Researchers performed a large-scale mass cytometry (CyTOF) analysis of bone marrow (BM) samples from 188 MM patients matched with 10 age-matched healthy donors (HD). Subsequently, they designed a pipeline for deep characterization of plasma cells (PC) within the immune ecosystem of the myeloma microenvironment and analyzed the BM of 104 MM patients comprised of 16 with monoclonal gammopathy of undetermined significance (MGUS), 25 patients with smoldering MM (SMM), 43 patients with newly diagnosed multiple myeloma (NDMM) and relapsed or relapsed/refractory MM patients.
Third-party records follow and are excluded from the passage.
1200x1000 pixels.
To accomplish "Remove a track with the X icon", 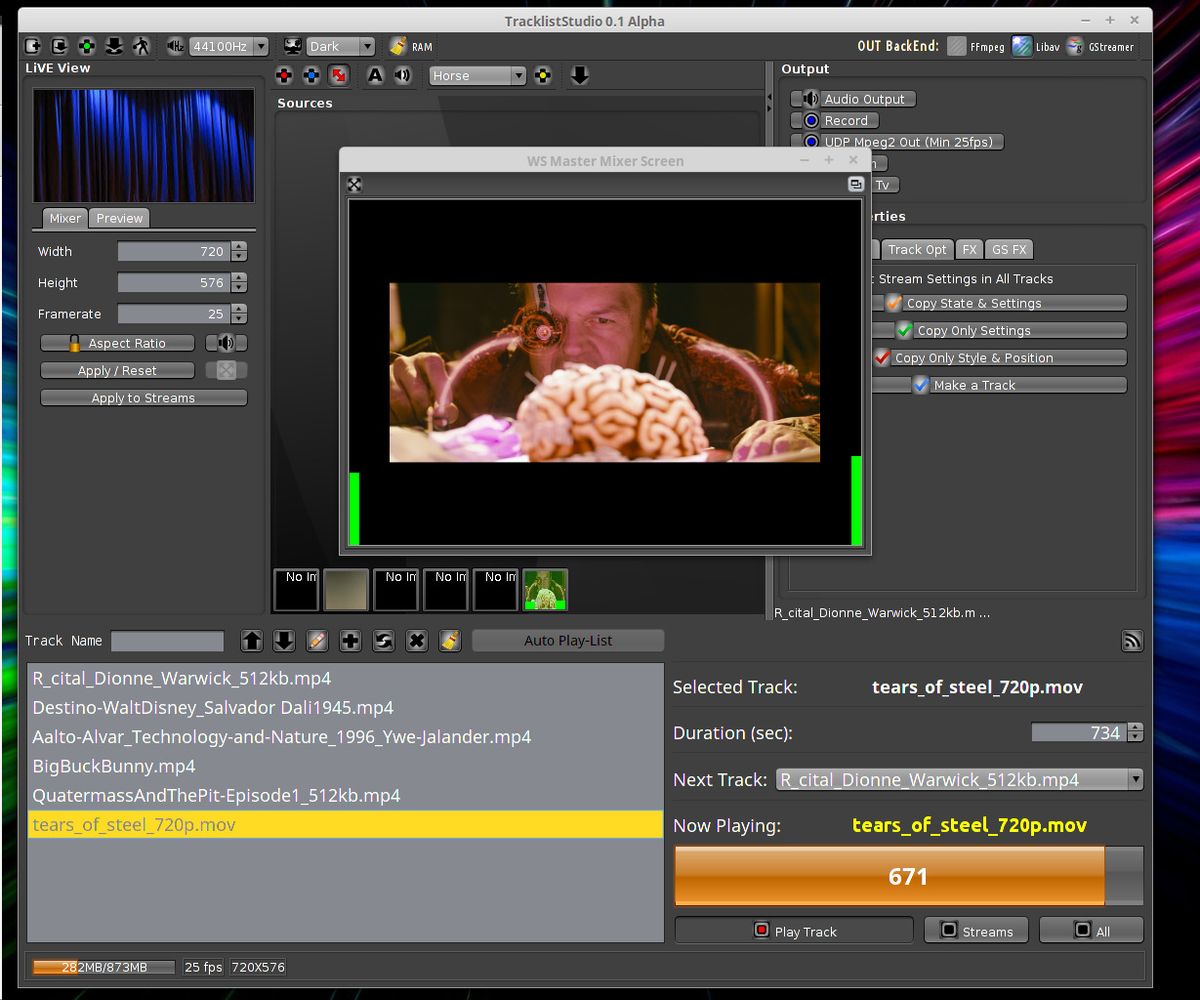I will pos(416,640).
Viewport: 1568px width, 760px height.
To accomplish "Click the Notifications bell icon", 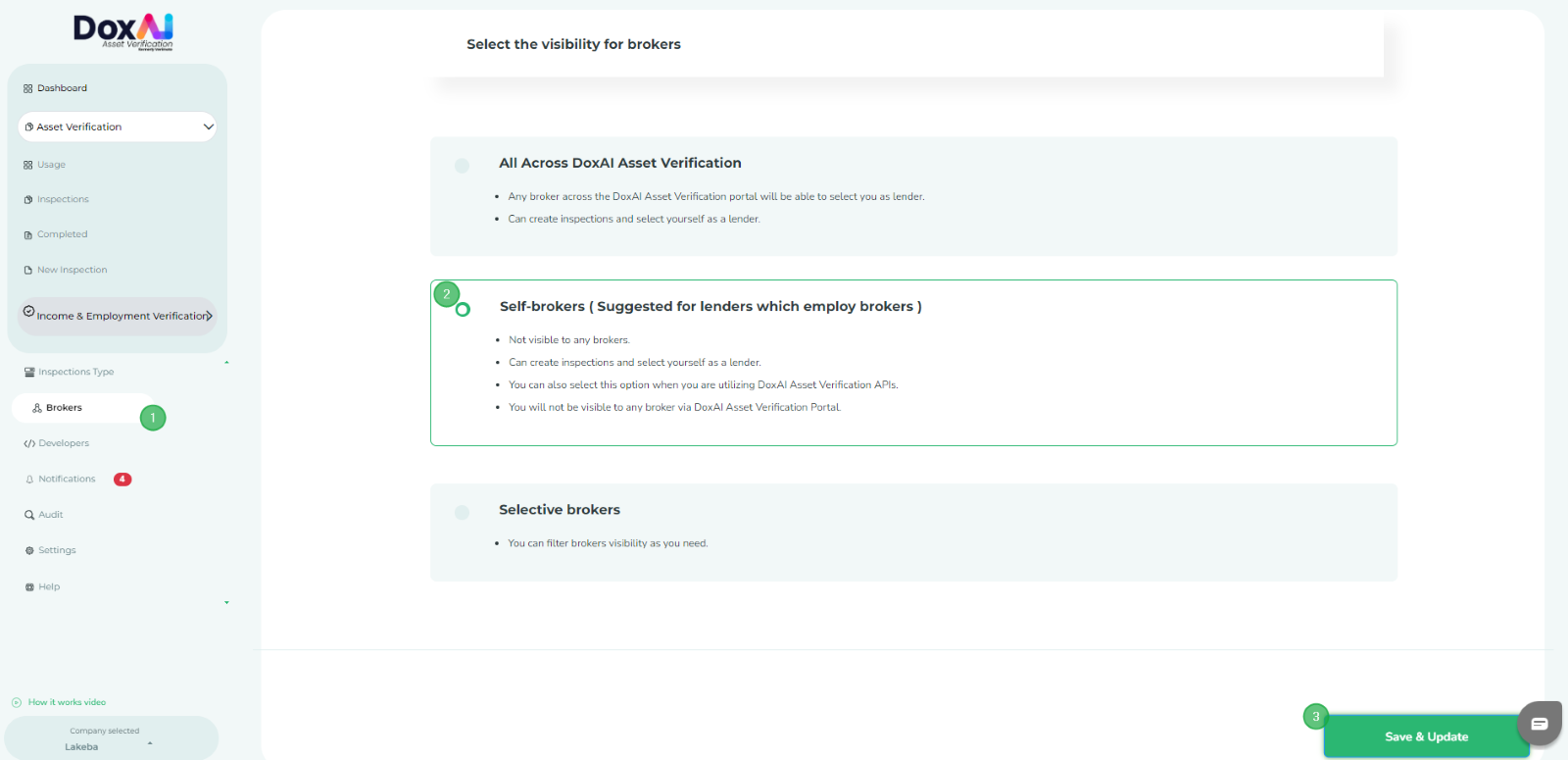I will [29, 480].
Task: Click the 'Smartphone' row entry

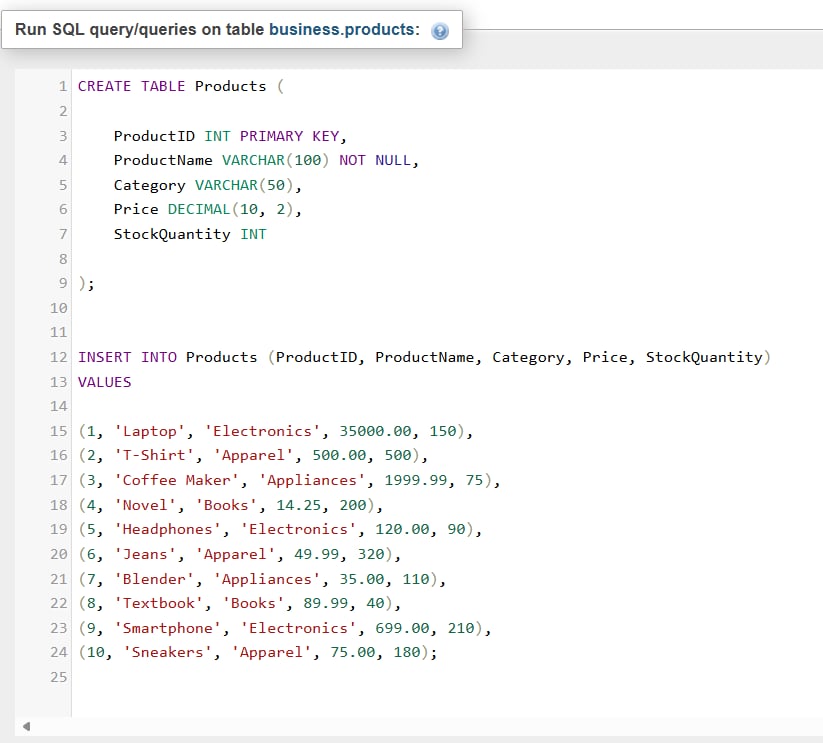Action: [285, 628]
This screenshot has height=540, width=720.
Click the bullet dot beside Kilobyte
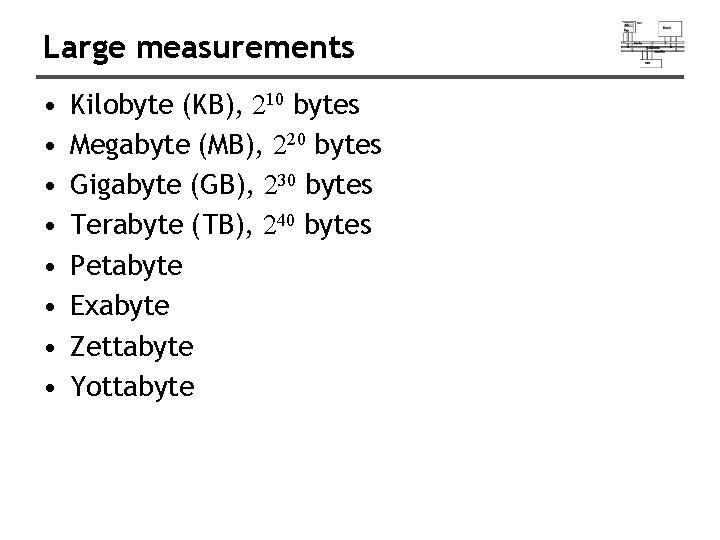click(x=50, y=107)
After profiling for PC based on molecular and transcriptional factors to ensure B cell development, the results showed that switched memory B cells and plasmablast clusters were upregulated in MGUS patients compared to HD patients. Researchers observed similar findings in SMM and NDMM juxtaposed to HD, with the highest number of PC clusters in NDMM patients. The downregulation of cell distribution in B cell progenies, immature and transitional B cells, and un-switched memory B cell clusters was observed in NDMM patients. Moreover, the study found a significant upregulation in the expression of CD47 in all PC clusters in the MM group.
Furthermore, PC clusters differed in the markers CD184, Notch-1, Oct3/4, KLF-4, Sox-2, Nestin and Nanog, which, as the researchers wrote, support “the idea of sub-clonal variations insight of MM tumor.”
“Interaction of PC with myeloma immuno-ecosystem showed that immune clusters differ with significant abundance in subsets of T helper cells, non-canonical monocytes, and subsets of myeloid lineage, whereas decrease of cell distribution in immature T and B cells, promonocytes and cytotoxic T cell subsets was observed in MM cohort compared to HD,” the researchers continued.
They added that the “upregulation of KIR expression was more pronounced in adaptive immune clusters, whereas PD-1 immune checkpoint was mostly increased in innate immune clusters.”
Jakubikova J, et al. High-dimensional Clonal Heterogeneity and Immune Landscape in Multiple Myeloma. Presented at the 17th International Myeloma Workshop; September 12-15, 2019; Boston, MA.